**Objective**
Format the data below as a numbered list, from the line with "Given: Click the" to the line with "coord(274,12)", including both of those lines and leaving out blank lines.

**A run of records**
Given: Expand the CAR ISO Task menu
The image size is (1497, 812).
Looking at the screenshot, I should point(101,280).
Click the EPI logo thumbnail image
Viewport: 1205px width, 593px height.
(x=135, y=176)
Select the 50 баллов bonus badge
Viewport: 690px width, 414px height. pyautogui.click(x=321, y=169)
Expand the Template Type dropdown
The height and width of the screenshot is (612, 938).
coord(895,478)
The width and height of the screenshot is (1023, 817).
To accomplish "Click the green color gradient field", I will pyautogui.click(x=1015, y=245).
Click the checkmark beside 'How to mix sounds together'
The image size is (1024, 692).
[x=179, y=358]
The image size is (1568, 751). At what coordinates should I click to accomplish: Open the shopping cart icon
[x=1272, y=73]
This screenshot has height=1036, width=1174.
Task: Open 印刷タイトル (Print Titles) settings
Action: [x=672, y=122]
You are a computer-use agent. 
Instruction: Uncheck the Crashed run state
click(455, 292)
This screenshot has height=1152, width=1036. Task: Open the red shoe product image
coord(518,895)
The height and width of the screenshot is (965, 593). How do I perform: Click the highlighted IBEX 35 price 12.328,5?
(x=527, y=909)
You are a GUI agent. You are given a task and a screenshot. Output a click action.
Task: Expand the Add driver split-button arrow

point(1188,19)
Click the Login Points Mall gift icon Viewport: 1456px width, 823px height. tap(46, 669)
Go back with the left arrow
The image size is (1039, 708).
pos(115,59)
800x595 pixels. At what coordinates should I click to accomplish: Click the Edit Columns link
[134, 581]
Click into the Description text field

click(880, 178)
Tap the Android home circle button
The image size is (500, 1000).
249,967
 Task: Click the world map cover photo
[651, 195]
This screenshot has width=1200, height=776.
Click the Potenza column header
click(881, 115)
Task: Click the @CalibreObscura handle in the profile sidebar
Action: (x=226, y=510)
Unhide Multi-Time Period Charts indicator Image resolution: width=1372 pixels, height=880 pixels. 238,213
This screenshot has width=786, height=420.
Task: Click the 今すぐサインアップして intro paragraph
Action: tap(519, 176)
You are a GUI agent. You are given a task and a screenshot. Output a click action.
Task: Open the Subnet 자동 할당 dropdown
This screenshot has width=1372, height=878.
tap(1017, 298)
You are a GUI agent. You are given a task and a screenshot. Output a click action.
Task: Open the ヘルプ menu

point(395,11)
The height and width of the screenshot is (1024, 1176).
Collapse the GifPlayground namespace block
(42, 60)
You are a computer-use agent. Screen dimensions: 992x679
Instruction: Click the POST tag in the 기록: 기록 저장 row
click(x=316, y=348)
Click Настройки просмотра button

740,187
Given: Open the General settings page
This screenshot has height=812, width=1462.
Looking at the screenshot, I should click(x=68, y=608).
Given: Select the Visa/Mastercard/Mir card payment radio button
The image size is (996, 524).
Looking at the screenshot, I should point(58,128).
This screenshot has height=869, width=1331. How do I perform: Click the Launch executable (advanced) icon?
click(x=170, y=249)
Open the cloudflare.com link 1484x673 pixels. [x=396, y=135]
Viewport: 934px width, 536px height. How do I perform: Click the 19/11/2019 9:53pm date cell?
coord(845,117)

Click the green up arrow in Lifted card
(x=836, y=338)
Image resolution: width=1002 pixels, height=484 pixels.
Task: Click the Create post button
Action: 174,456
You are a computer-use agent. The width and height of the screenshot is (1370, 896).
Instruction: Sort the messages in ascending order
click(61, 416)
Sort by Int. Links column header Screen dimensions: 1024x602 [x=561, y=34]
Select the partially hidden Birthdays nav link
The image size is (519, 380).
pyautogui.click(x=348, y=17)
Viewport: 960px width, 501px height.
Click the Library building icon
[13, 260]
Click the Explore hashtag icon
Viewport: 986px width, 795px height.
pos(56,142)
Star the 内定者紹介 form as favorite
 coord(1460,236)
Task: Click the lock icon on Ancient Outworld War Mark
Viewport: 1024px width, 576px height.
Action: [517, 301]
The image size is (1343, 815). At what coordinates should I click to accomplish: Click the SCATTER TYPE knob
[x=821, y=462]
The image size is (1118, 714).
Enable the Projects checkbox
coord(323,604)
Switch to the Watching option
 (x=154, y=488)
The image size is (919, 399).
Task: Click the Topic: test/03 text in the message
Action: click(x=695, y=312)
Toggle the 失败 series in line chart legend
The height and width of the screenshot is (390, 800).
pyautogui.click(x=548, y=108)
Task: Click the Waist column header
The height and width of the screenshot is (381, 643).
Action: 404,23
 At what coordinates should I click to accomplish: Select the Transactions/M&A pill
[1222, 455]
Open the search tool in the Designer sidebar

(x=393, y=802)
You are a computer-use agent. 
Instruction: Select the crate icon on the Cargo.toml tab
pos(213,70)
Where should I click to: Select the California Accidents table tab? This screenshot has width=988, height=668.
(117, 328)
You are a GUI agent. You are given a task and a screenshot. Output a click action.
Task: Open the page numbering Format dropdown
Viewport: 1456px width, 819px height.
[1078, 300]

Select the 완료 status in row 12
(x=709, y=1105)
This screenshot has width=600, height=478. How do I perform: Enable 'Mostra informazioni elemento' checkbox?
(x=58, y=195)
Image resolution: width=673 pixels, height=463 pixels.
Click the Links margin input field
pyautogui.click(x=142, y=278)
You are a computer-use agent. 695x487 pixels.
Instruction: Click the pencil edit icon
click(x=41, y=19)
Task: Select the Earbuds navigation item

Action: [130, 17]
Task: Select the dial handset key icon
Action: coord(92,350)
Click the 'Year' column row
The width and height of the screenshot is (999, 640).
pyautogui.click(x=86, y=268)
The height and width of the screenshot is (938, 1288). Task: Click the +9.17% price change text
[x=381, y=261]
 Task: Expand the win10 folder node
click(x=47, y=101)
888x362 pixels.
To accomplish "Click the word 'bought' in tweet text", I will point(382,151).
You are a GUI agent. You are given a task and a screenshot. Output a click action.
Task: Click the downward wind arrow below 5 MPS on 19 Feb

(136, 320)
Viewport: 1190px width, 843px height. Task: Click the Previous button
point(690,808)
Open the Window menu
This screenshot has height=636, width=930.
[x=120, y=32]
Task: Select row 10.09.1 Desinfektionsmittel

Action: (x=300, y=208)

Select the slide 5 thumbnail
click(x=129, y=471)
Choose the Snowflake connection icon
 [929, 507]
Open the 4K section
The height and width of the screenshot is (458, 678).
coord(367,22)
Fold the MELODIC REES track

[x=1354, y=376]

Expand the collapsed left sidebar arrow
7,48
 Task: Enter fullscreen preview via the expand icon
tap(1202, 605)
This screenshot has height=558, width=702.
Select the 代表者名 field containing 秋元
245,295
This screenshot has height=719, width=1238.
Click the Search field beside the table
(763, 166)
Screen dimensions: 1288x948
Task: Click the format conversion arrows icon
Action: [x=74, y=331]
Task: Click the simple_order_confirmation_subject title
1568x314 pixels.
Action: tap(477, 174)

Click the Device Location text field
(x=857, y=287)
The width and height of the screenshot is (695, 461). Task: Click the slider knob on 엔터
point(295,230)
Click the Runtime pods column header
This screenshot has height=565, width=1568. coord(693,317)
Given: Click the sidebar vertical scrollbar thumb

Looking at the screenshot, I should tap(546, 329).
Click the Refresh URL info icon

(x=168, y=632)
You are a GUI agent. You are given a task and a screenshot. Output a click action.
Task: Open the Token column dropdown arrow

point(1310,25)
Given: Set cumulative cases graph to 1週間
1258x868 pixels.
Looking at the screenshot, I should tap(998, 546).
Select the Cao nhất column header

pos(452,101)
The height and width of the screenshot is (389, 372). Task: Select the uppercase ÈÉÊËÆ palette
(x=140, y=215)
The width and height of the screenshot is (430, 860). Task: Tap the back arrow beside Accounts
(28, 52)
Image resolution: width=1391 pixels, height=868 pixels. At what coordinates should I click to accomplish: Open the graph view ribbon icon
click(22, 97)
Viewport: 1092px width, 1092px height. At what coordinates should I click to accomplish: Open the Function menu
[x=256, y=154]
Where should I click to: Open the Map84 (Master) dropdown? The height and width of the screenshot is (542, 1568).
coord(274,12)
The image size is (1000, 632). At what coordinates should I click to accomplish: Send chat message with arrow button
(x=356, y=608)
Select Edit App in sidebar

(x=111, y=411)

**Solution to this exercise**
1. Given: Click the sidebar vertical scrollbar thumb
2. Looking at the screenshot, I should tap(546, 329).
3. Click the Refresh URL info icon
4. (x=168, y=632)
5. You are a GUI agent. You are given a task and a screenshot. Output a click action.
6. Task: Open the Token column dropdown arrow
7. point(1310,25)
8. Given: Set cumulative cases graph to 1週間
9. 1258x868 pixels.
10. Looking at the screenshot, I should tap(998, 546).
11. Select the Cao nhất column header
12. pos(452,101)
13. The height and width of the screenshot is (389, 372). Task: Select the uppercase ÈÉÊËÆ palette
14. (x=140, y=215)
15. The width and height of the screenshot is (430, 860). Task: Tap the back arrow beside Accounts
16. (28, 52)
17. Image resolution: width=1391 pixels, height=868 pixels. At what coordinates should I click to accomplish: Open the graph view ribbon icon
18. click(22, 97)
19. Viewport: 1092px width, 1092px height. At what coordinates should I click to accomplish: Open the Function menu
20. [x=256, y=154]
21. Where should I click to: Open the Map84 (Master) dropdown? The height and width of the screenshot is (542, 1568).
22. coord(274,12)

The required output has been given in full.